Myopathy phenotype in transgenic mice expressing mutated PABPN1 as a model of oculopharyngeal muscular dystrophy.

Abstract

Autosomal dominant oculopharyngeal muscular dystrophy (OPMD) is a late-onset disorder characterized clinically by progressive ptosis, dysphagia and limb weakness, and by unique intranuclear inclusions in the skeletal muscle fibers. The disease is caused by the expansion of a 10-alanine stretch to 12-17 alanine residues in the poly(A)-binding protein, nuclear 1 (PABPN1; PABP2). While PABPN1 is a major component of the inclusions in OPMD, the exact cause of the disease is unknown.
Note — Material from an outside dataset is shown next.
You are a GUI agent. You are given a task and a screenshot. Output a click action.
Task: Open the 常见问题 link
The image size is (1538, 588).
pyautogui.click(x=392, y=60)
To elucidate the molecular mechanism and to construct a useful model for therapeutic trials, we have generated transgenic mice expressing the hPABPN1. Transgenic mice lines expressing a normal hPABPN1 with 10-alanine stretch did not reveal myopathic changes, whereas lines expressing high levels of expanded hPABPN1 with a 13-alanine stretch showed an apparent myopathy phenotype, especially in old age. Pathological studies in the latter mice disclosed intranuclear inclusions consisting of aggregated mutant hPABPN1 product. Furthermore, some TUNEL positive nuclei were shown around degenerating fibers and a cluster of it in the lesion in necrotic muscle fibers. Interestingly, the degree of myopathic changes was more prominent in the eyelid and pharyngeal muscles. Further, muscle weakness in the limbs was apparent as shown by the fatigability test. Nuclear inclusions seemed to develop gradually with aging, at least after 1 week of age, in model mouse muscles. We established the first transgenic mouse model of OPMD by expressing mutated PABPN1, and our model mice appear to have more dramatic alternations in myofiber viability.